The aim of this study is to present an integrated and analytical workflow which includes the following execution steps: 1) generating a geomechanical model for the wellbore based on input data from different sources; 2) determining the stress tensor around the wellbore based on a transient thermo-poro-elastic model which include internal/external mud cake effects; 3) determining drilling safe mud weight window based on various failure criteria; 4) identifying troublesome zones with narrow mud weight window throughout the well trajectory; 5) performing an integrated wellbore strengthening analysis based on different mechanisms (e.g., induced fracture propagation and plugging, thermal, external and internal mud cake effects); 6) performing an integrated mud loss volume prediction based on different mechanisms (e.g., natural fracture loss, induced fracture loss, formation loss); and 7) quantifying the amount of strengthening and re-generating mud weight window for safe drilling. The integrated tool provides a suitable workflow when drilling through depleted zones and for lost circulation.


Lost circulation is one of the major causes of nonproductive time in drilling operations. If the near wellbore stress state dictates that they should, induced fractures initiate and propagate away from the wellbore and fluid is lost into the formation. This is particularly true for wells being drilled in complex geological settings (such as deep water or highly depleted zones/intervals). Several geomechanical mechanisms (e.g., near wellbore fracture propagation, thermo-poroelastic processes, mud cake formation, etc.) can act together to control near wellbore stress field, induced fracture characteristics and associated lost circulation risk. If induced fracture characteristics can be accurately predicted, loss circulation materials can be added to the system to plug fractures of different size(s) and width(s) to increase fracture re-initiation pressure (FRIP). This phenomena is also referred as "wellbore strengthening" in the literature.

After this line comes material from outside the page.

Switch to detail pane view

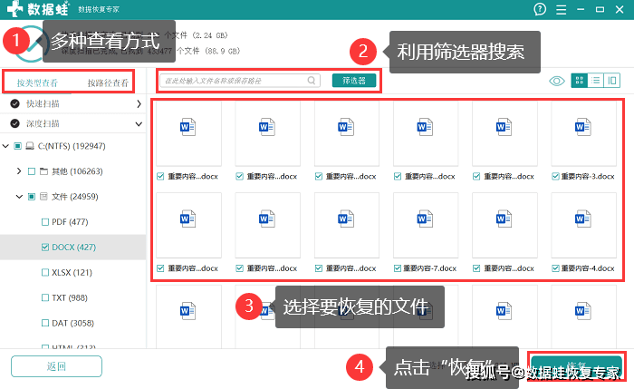tap(612, 81)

Induced fracture characteristics are predominantly controlled by the near wellbore stress field. Therefore, one of the prerequisites for a successful design is to establish a workflow (that integrates multiple mechanisms within the framework of a geomechanical engine) to calculate a realistic stress field around the wellbore, to asses induced fracture risk and to come up with an effective wellbore strengthening strategy.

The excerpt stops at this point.